Hay personas que no le temen a envejecer, le temen a asentarse. Cumplen años, cambian de trabajo, se mudan, inician relaciones… pero cuando la vida pide profundidad, algo se rompe por dentro. A ese punto de fuga constante se le conoce, de forma simbólica, como síndrome de Peter Pan.

No se trata de no saber hacer cosas “de adultos”. Se trata de evitar lo que pesa: decidir, sostener, responder. Vivir ligero se vuelve una estrategia de supervivencia. Todo debe ser provisional, incluso el amor. Porque comprometerse implica aceptar que no todo será divertido, que habrá días largos y silencios incómodos.

El síndrome de Peter Pan no nace del egoísmo, nace del miedo. Miedo a equivocarse, a fracasar, a descubrir que la vida no siempre se siente como una promesa. En una cultura que idolatra la juventud y castiga el error, crecer se vuelve un riesgo demasiado alto.

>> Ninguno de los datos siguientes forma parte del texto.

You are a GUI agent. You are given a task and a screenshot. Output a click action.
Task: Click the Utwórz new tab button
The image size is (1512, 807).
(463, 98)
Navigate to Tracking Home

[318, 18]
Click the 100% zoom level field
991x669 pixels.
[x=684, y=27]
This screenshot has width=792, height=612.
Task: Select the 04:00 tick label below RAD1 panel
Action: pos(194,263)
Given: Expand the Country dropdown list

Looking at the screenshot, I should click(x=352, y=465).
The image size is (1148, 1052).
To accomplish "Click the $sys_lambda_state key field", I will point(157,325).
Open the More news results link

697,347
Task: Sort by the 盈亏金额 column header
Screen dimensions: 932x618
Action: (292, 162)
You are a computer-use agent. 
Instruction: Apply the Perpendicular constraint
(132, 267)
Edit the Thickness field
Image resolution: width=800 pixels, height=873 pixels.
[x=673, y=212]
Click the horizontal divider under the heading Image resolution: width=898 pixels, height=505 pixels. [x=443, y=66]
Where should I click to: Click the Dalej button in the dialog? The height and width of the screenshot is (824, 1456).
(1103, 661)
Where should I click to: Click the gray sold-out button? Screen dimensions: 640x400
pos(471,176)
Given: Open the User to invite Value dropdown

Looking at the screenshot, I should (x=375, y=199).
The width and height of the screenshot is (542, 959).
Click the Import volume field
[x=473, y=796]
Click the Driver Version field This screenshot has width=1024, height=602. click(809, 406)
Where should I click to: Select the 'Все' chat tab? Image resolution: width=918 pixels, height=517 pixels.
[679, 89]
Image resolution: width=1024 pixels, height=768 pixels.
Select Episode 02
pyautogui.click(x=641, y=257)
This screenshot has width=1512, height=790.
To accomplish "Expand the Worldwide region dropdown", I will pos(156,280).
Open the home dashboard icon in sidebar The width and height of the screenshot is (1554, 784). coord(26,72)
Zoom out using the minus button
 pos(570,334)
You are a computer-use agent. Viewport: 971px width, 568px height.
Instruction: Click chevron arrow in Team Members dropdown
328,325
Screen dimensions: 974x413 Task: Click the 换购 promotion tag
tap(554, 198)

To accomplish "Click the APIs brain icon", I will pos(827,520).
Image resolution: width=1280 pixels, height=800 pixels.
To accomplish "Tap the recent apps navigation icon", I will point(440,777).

Quien vive atrapado ahí suele confundir libertad con huida. Cambia de rumbo antes de que algo eche raíces. Celebra la independencia, pero se siente vacío en los momentos en que nadie está mirando. Y cuando aparece la frustración, la respuesta no es mirar hacia adentro, sino salir corriendo hacia lo nuevo.

Muchas veces, detrás de este síndrome hay infancias donde nadie sostuvo. Donde crecer fue improvisar, adaptarse, resolver sin red. Hoy, el adulto que no quiere compromisos solo está intentando no volver a caer. No es rebeldía: es cansancio antiguo.

Pero vivir sin raíces también cansa. Porque lo verdaderamente agotador no es hacerse cargo, sino no pertenecer a nada. No construir, no dejar huella, no quedarse el tiempo suficiente para que algo florezca.

Crecer no es renunciar a la alegría ni volverse rígido. Crecer es aprender a habitar lo que se elige, incluso cuando incomoda. Es entender que la madurez no mata la libertad, la ordena.

Tal vez el antídoto al síndrome de Peter Pan no sea “madurar”, sino reconciliarse con la idea de que la vida real no ocurre en la huida, sino en la permanencia. Y que quedarse, a veces, también es una forma de volar.